Search the entries below for the word "field" and copy each line that has it.
─── Records shown
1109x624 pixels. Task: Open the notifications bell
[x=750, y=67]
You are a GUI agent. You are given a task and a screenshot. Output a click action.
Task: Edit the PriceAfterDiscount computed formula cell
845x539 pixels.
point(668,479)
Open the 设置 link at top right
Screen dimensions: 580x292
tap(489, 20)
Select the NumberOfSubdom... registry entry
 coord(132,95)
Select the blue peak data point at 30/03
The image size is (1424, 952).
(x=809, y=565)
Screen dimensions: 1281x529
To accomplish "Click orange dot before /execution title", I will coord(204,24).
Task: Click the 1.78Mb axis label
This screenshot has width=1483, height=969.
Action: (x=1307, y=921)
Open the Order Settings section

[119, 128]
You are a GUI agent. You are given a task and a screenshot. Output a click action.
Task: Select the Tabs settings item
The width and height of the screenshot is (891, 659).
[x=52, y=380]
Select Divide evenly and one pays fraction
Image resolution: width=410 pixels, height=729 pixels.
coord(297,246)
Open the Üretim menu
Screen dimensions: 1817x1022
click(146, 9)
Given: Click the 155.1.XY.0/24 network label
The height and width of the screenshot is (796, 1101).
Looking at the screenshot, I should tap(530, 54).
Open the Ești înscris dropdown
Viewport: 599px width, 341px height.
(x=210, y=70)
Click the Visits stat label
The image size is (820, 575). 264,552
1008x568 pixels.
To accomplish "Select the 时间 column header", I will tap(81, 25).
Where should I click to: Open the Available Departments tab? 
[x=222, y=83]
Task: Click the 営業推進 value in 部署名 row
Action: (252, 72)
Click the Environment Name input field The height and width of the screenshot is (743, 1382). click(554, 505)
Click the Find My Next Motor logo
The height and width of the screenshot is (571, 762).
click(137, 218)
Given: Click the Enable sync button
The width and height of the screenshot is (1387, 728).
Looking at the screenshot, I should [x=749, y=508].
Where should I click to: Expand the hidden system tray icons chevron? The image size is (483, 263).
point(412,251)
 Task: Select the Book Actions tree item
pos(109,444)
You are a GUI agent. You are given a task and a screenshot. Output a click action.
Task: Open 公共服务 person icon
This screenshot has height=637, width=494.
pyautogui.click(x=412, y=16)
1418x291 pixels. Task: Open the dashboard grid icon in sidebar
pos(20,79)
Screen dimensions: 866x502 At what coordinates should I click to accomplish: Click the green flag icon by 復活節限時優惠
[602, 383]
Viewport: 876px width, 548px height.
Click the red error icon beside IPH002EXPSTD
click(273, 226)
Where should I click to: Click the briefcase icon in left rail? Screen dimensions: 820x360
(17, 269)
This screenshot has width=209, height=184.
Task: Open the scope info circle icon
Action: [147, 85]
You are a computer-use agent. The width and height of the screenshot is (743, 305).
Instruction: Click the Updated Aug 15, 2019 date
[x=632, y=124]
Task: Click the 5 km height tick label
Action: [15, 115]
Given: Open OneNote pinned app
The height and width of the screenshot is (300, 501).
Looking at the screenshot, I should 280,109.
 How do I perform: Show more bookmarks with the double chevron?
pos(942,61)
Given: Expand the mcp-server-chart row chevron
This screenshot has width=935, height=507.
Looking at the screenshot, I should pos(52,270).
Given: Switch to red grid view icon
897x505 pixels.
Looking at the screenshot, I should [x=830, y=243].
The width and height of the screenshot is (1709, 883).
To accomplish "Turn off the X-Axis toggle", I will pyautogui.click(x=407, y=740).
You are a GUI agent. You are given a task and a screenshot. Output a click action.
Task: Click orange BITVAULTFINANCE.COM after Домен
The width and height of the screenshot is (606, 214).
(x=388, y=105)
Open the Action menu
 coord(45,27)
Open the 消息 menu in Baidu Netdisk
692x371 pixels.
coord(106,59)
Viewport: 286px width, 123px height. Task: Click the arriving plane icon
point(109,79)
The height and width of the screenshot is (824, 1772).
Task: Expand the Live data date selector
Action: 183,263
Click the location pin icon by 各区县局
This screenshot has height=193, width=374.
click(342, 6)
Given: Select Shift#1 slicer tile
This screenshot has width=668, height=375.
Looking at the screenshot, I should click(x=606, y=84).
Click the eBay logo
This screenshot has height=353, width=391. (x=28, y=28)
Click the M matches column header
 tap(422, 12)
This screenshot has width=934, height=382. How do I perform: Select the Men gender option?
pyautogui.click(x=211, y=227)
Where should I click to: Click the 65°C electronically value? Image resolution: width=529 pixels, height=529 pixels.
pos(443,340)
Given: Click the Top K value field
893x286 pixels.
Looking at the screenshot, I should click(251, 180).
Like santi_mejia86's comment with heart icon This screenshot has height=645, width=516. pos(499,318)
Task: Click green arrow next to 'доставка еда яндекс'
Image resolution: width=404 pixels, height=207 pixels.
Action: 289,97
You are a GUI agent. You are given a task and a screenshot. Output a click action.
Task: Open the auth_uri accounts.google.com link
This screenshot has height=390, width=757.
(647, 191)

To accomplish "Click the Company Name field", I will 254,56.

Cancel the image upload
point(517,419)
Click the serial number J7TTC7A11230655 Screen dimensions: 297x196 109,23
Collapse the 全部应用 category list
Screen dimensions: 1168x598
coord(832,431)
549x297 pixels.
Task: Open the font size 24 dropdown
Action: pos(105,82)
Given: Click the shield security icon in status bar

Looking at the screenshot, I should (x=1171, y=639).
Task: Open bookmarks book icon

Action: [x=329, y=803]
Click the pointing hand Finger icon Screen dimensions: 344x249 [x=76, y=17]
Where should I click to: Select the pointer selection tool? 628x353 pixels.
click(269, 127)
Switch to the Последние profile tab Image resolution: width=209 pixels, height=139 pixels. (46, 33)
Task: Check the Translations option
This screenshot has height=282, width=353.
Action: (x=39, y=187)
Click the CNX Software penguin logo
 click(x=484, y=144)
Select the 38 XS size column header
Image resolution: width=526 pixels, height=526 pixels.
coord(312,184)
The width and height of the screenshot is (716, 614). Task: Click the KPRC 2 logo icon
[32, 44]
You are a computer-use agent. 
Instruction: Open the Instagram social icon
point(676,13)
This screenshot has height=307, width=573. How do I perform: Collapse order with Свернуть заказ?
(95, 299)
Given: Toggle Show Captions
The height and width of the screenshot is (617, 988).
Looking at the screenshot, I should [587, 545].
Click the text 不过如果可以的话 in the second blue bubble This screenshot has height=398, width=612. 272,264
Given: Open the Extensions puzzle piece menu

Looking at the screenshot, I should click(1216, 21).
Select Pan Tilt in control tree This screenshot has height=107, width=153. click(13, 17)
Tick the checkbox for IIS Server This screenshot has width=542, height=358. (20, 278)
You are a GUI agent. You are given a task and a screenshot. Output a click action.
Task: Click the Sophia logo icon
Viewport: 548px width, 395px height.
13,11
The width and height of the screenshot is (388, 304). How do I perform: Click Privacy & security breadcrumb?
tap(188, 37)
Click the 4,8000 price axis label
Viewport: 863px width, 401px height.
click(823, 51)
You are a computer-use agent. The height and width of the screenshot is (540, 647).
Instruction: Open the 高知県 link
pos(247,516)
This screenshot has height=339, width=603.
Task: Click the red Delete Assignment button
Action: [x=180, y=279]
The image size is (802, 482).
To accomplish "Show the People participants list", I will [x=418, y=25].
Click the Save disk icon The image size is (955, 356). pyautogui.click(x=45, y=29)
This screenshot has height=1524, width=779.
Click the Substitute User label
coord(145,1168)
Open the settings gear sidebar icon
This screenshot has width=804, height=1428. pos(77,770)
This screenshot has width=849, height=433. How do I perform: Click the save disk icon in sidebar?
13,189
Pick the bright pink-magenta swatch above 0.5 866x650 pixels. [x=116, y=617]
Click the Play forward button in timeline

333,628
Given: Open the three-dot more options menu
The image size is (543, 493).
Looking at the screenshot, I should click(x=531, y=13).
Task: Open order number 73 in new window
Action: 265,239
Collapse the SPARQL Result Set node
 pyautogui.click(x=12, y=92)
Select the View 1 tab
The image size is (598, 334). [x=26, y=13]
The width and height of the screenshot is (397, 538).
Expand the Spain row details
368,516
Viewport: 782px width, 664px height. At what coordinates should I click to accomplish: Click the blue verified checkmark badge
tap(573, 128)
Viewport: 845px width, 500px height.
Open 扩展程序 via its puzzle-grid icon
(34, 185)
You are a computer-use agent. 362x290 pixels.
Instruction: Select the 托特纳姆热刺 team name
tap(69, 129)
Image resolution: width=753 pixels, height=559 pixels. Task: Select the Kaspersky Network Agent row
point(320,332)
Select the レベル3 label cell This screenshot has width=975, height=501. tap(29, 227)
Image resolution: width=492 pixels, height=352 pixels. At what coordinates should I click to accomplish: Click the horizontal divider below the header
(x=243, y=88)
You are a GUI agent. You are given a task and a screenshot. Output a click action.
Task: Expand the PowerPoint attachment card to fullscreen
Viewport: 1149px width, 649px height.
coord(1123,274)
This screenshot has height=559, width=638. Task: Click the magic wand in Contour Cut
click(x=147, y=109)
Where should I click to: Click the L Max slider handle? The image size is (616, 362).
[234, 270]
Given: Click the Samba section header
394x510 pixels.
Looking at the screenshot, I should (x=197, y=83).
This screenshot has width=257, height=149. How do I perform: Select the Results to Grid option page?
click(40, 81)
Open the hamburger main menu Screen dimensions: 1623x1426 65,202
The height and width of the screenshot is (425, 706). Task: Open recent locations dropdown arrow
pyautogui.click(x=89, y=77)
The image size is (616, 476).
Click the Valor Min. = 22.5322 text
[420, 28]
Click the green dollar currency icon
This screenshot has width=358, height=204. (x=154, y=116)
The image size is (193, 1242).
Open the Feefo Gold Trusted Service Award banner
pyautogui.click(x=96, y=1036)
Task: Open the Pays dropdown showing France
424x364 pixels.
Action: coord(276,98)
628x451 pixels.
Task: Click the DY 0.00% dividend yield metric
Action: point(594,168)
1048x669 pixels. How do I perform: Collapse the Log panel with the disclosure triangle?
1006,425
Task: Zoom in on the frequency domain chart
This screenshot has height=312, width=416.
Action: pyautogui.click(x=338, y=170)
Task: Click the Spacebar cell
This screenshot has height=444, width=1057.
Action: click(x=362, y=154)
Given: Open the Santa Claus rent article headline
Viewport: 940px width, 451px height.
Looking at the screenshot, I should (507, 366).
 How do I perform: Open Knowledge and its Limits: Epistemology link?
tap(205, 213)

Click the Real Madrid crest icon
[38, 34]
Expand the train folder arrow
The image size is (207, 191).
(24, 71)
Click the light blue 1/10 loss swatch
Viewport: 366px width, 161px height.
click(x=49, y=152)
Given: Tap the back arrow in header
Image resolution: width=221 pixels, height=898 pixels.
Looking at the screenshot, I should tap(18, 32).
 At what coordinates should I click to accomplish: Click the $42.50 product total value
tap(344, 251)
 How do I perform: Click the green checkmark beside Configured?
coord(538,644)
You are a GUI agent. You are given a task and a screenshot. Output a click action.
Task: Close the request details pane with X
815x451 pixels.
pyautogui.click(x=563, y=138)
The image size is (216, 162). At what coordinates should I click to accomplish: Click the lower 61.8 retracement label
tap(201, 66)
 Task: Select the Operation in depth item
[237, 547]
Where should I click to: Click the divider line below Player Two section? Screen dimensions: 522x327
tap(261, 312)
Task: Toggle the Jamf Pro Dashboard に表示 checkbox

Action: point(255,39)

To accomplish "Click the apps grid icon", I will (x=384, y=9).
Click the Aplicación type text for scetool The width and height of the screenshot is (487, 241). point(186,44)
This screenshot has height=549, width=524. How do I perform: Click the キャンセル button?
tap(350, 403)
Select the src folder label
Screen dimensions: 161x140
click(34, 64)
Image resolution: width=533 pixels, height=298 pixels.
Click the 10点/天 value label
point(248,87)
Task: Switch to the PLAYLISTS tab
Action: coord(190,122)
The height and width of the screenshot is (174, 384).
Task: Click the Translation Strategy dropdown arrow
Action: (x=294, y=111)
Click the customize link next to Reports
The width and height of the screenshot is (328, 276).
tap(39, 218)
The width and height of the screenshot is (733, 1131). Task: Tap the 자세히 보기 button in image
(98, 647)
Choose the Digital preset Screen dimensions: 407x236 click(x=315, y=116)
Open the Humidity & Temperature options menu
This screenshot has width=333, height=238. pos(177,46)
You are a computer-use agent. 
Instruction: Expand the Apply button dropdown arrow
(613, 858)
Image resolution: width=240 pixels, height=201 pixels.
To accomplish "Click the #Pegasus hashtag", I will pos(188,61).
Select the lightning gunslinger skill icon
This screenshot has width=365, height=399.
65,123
──────
● Answer section:
Click the Environment Name input field The height and width of the screenshot is (743, 1382). click(554, 505)
Given: Click the Top K value field
To accomplish "Click the Company Name field", I will 254,56.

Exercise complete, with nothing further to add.